Uncertain. Afraid. Helpless. Discouraged. The market has average Minnesotans feeling all of this and more.
"I'm looking at at least 30 pink slips and I haven't gotten off the phone yet since 7:30 this morning."
That's Christina Boyd, a Merrill Lynch adviser in Wayzata, as she reacted to the flood of phone messages from her clients in the midst of the panic gripping Wall Street.
But she might as well be a stand-in for most any Minnesota financial adviser on Monday, a historic day when the House voted down the $700 billion bailout package and the market responded by sinking like a stone. The Dow Jones industrial average's 778-point decline was the biggest single-day point drop in the Dow's history.
Like Boyd, most advisers emphasized that such market dips -- despite the record steepness -- are completely the wrong time to sell; they continue to emphasize a long-term outlook.
Boyd said her clients' concerns ran the gamut -- from whether they will be able to take out a mortgage to whether their 401(k)s will be worthless and their credit cards will cease to work. "I thought I trained my clients well," Boyd said with a chuckle. "This is so over the top that I don't blame them. They can't prepare for this."
Craig Ostrem, vice president of investments for Van Clemens and Co., on the other hand, has clients who have taken cash out of their accounts and have it sitting at home after the demise of banking giants Washington Mutual and Wachovia. "They are very discouraged about seeing their assets sliding in their accounts, their 401(k)s, their housing values."
If he had to choose one word to describe how clients feel these days, it's "helpless." Many distrust what they're being told about the stock market and the bailout.
With the Dow down nearly 27 percent from last October, standing pat is tough for individuals such as Diane Iten, 60, who checks her portfolio every day to see how the market's treated her. "In one breath I want to tell you I'd like to put a halt on everything" and sell, said the Stillwater small-business owner. But in the other, she frets over the tax consequences of selling and reassures herself that "I've seen it go down and I've also seen it go back on three different occasions."

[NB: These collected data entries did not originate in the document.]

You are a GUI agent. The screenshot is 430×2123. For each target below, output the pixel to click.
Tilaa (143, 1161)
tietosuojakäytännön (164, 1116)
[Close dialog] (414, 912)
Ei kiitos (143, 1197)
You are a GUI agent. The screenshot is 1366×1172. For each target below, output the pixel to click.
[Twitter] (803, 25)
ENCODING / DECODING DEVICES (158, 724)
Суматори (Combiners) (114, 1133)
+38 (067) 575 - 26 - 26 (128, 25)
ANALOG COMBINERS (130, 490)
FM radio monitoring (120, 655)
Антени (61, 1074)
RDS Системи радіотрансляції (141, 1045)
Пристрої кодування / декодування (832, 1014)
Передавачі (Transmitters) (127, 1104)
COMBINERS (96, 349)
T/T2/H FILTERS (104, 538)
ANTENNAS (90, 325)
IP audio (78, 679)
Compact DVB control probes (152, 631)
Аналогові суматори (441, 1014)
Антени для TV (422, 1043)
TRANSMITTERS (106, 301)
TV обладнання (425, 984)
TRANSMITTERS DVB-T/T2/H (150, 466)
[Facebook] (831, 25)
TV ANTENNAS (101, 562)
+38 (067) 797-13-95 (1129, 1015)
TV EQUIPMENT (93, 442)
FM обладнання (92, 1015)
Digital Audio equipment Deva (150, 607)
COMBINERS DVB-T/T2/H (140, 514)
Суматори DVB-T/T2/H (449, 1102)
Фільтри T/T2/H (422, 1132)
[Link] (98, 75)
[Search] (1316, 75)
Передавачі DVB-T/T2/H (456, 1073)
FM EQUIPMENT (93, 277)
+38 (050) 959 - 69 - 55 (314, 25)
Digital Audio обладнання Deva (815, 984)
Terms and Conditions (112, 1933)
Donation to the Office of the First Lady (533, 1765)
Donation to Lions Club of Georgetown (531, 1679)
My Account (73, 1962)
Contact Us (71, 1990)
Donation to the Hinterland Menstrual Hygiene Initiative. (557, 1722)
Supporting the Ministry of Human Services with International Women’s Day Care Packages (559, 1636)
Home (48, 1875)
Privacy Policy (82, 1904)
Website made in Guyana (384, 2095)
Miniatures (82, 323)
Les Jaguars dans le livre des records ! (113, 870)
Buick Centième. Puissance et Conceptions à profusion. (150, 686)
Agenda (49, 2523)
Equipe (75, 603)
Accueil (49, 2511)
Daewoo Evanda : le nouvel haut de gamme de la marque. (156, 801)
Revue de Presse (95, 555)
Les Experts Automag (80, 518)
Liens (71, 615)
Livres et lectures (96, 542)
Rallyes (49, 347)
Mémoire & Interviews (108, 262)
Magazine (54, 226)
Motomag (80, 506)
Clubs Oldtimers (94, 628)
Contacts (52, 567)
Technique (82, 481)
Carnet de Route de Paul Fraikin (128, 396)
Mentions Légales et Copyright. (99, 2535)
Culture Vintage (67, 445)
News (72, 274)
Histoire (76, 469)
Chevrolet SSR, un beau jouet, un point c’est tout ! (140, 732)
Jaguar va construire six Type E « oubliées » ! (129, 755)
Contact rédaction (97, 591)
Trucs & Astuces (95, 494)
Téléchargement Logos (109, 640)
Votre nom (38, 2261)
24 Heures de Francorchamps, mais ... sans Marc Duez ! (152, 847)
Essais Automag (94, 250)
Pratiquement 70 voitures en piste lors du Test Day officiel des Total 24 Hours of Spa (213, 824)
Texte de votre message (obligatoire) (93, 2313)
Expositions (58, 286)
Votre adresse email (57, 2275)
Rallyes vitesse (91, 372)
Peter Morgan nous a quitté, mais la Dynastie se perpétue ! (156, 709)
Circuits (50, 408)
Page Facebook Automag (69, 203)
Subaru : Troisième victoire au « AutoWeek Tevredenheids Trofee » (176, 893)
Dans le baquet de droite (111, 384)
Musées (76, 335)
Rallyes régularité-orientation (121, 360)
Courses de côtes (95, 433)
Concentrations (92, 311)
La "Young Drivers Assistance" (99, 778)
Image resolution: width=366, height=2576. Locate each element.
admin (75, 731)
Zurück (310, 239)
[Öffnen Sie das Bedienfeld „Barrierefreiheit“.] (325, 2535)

Robyn Riley, 45, isn't concerned about her own portfolio. It's her mother's. Riley just moved her to assisted living last week and is relying on her mom's stock portfolio to pay for it. "Before this mess we figured we could pay for her care for around eight years, but now we are concerned," said the Eden Prairie resident. "We've been trying to stay in a holding pattern because we don't want to sell so low."
Drew Whitson, a financial analyst with Target, acknowledges that a drop in the Dow of nearly 800 points "can sting a little," but the 28-year-old looks at it as a buying opportunity for the long-term investor. "I'm actually looking forward to being able to plow a little bit more extra dollars this year into the market," said the Maplewood resident.
Is this the bottom?
Of course, despite their reassurances, even the professionals aren't sure what will happen next. Marcus Winbush, a partner with investment adviser Breneman, Winbush and Associates, spent Monday evening with his team discussing the firm's market strategy for the weeks to come. He's concerned that if the market hasn't seen bottom, the next potential floor could be "several thousand points lower."
He isn't putting new money in equities and won't do so until he sees the financial market and housing market stabilize. "There could be a lot of headwind for the stock market. I think the bailout is just phase one" of recovery, Winbush said.
He thinks Monday's 778-point drop could result in Main Street finally realizing that the bailout is about more than just Wall Street. "My hope is maybe people will start to see this wasn't really about fattening Wall Street types, but it was really about confidence in the system."
It might take more than a historic drop to convince a wary public that the bailout is necessary. Whitson figures the bailout didn't pass because it's an unpopular move being made during an election year. But he thinks it's necessary and would approve of it if paired with changes that would prevent history from repeating itself. Riley would be happier if a bailout punished Wall Street executives.
"People who are in need of their investments in the near future are really being put in a pinch because of the mess made by Wall Street and speculators. The wealthy will recover, but those of us who are middle class will suffer."